The only place I've seen recommend reducing light levels is at growlightmeter.com. When I tested Korona/Photone and corresponded with the programmer (2021), I asked him if they had any citations for the light levels that were recommended and he stated that they were on the bottom of each web page.
The reason I asked is that I can't find any literature re. decreasing light levels and, since light is the only way that plants generate food, which means the only way they can create energy, reducing light levels didn't make sense to me. I can't think of a living organism that benefits from having a reduced energy level.
In the three years since then, I still haven't found anything that supports the idea of reducing light levels. In contrast, research has shown that yields and crop quality (the ratio of flower to total above ground mass) increases in an almost linear manner to light levels. Those light levels were 1800µmol in one expirement and, per Bugbee and Westmoreland, yield increased even when they "ran out of light" at 2000µmol.
The recent video by Mitch Westmoreland that he posted on YouTube is a goldmine. It sums up a lot of the bits and pieces that I've found I wondering around the internet over the past few years. He posted it a few months ago and it's essentially a summary of the topics that he defended in his PhD dissertation. It's only 50± minutes and it substantiates a lot of the things that Bugbee has said, as well as topics that Bugbee has hinted at over the past three years.
Back to reducing light levels - if anyone has any research to show that reducing light levels improves yield, quality, or enhances secondary metabolites, I'd love to read it. Along with that would be why that happens because, as I wrote a few paras up, reducing light levels means that there's less glucose generated with means that plant metabolism slows.
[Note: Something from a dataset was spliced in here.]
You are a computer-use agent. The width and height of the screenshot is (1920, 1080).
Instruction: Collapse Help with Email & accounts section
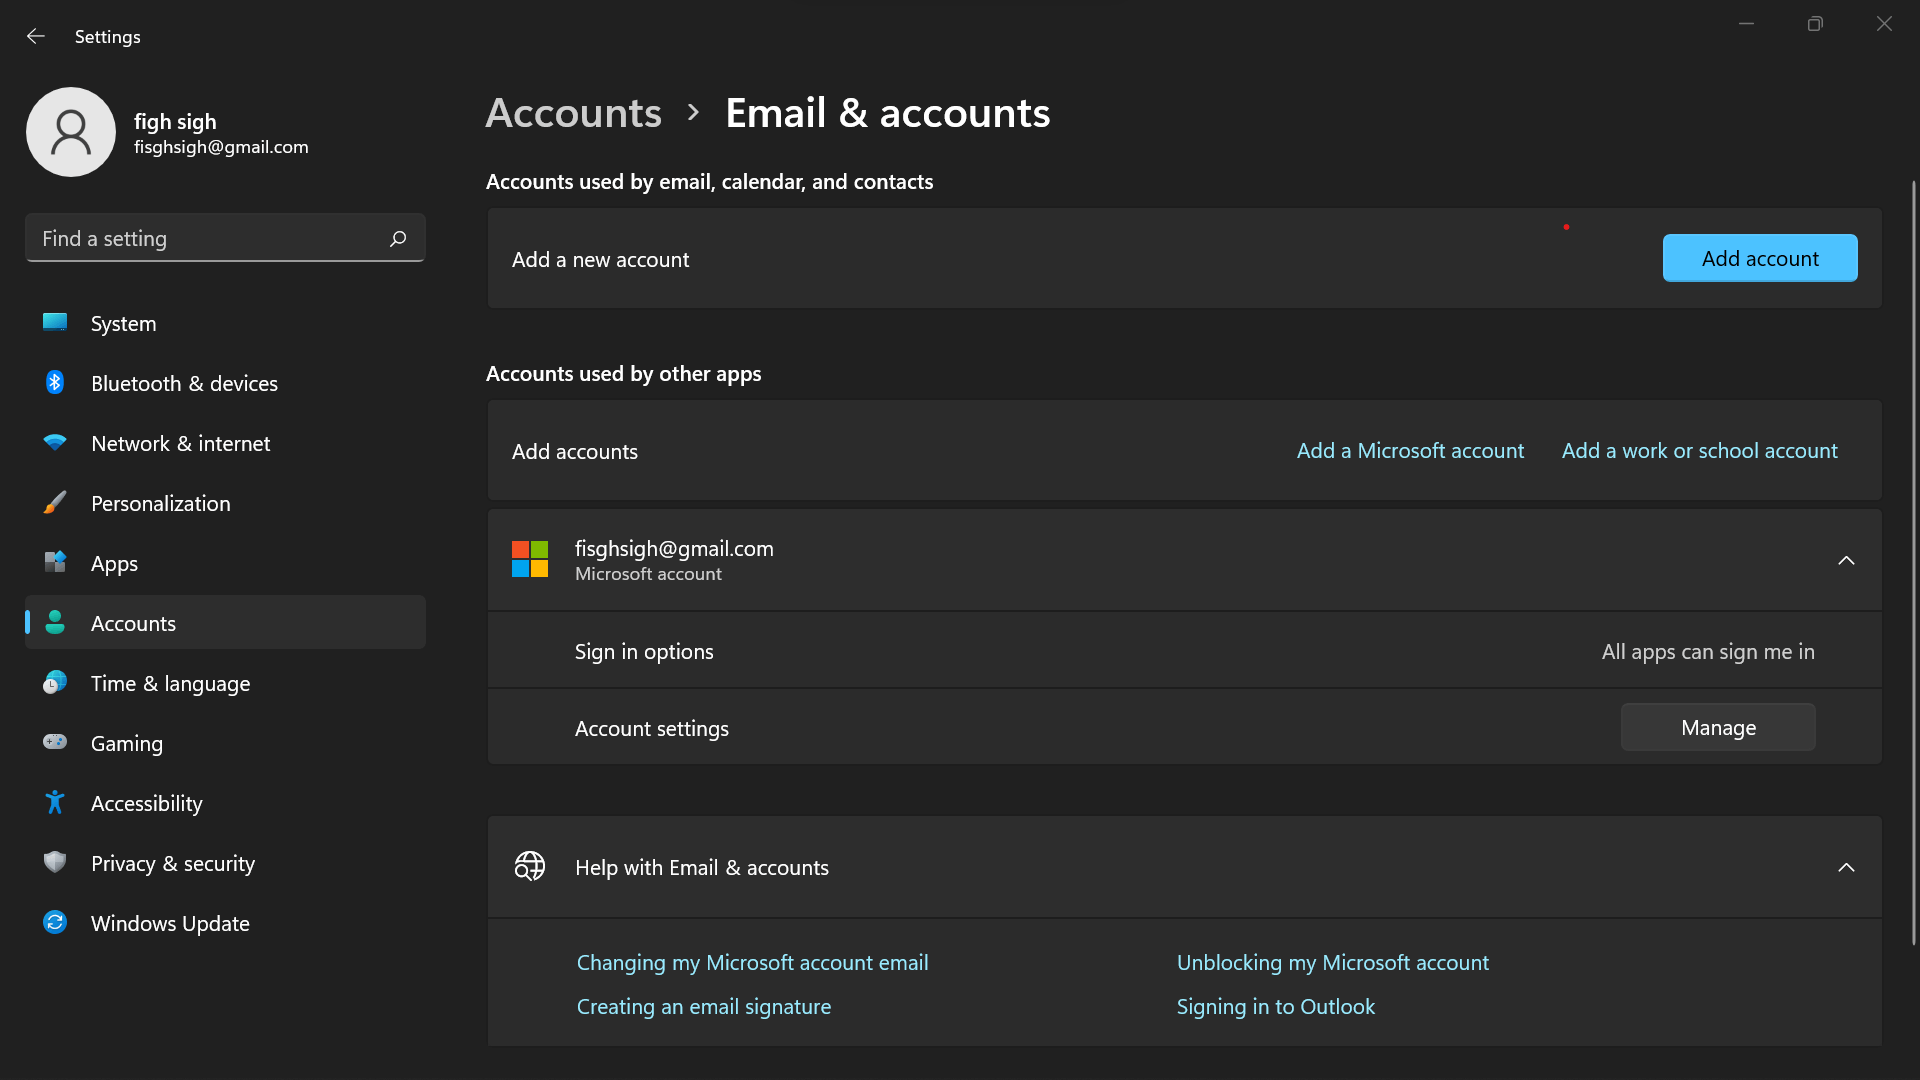click(x=1846, y=868)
The big reveal in his video is something that he mentioned in his video on hemp back in 2022(±)* and that Bugbee first hinted at the beginning of the year — run your temps up to 85°± in veg and early flower but drop temperatures into the 70's or high 60's as flower progresses. That's the best approach to preserving secondary metabolites. Now that I think of this, Shane @ Migro dropped a YTY vide on this in the past week or so and DeBacco will probably repeat it in the next few weeks so there's lot of outlets for the info.
In short, don't drop light levels but do drop temperature levels (starting in about the third week of flower - Shane's video makes is crystal clear, Westmoreland isn't specific on when to start dropping temp).
*That video is about "hemp" but that's just the appellation he was using at the time for cannabis that was low enough THC to fit under the then-limit for THC levels for research at federally-funded institutions.